This notebook creates hypothesis-driven features capturing abnormal behavior over time and across entities, inspired by fraud domain intuition and winning Kaggle strategies, while ensuring strict temporal correctness.

In [1]:
import pandas as pd
import numpy as np

trans = pd.read_csv("../data/train_transaction.csv")
ident = pd.read_csv("../data/train_identity.csv")

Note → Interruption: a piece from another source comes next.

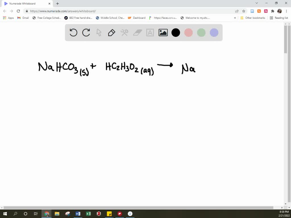
Task: Select the Pen drawing tool
Action: click(111, 32)
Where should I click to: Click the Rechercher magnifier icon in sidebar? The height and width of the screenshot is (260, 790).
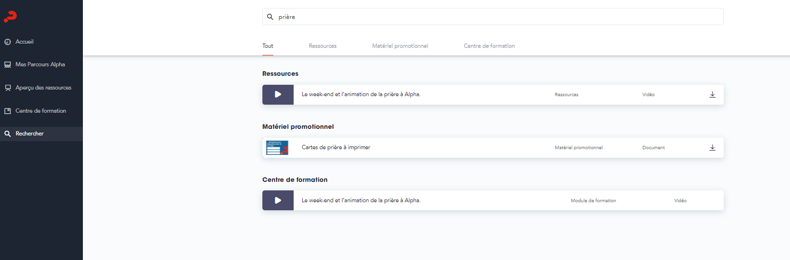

trans = trans.sort_values("TransactionDT").reset_index(drop=True)


In [2]:
trans["uid"] = (
    trans["card1"].astype(str) + "_" +
    trans["addr1"].astype(str)
)


In [3]:
trans["uid_txn_count"] = (
    trans.groupby("uid").cumcount()
)


In [4]:
uid_mean_amt = (
    trans.groupby("uid")["TransactionAmt"]
    .expanding()
    .mean()
    .shift()
    .reset_index(level=0, drop=True)
)

trans["uid_avg_amt"] = uid_mean_amt


In [5]:
trans["amt_vs_uid_avg"] = (
    trans["TransactionAmt"] / trans["uid_avg_amt"]
)


In [6]:
trans["uid_prev_dt"] = (
    trans.groupby("uid")["TransactionDT"].shift()
)

trans["uid_time_since_last"] = (
    trans["TransactionDT"] - trans["uid_prev_dt"]
)


In [7]:
m_cols = [c for c in trans.columns if c.startswith("M")]

for c in m_cols:
    trans[c] = trans[c].fillna("Unknown")


In [8]:
trans[
    ["uid_avg_amt", "amt_vs_uid_avg", "uid_time_since_last"]
].isna().mean()


uid_avg_amt            0.000002
amt_vs_uid_avg         0.000002
uid_time_since_last    0.067691
dtype: float64

In [9]:
trans.groupby("isFraud")[
    ["uid_txn_count", "amt_vs_uid_avg", "uid_time_since_last"]
].mean()


Unnamed: 0_level_0,uid_txn_count,amt_vs_uid_avg,uid_time_since_last
isFraud,Unnamed: 1_level_1,Unnamed: 2_level_1,Unnamed: 3_level_1
0,387.453942,1.194328,374290.048653
1,519.001984,1.327442,245562.544911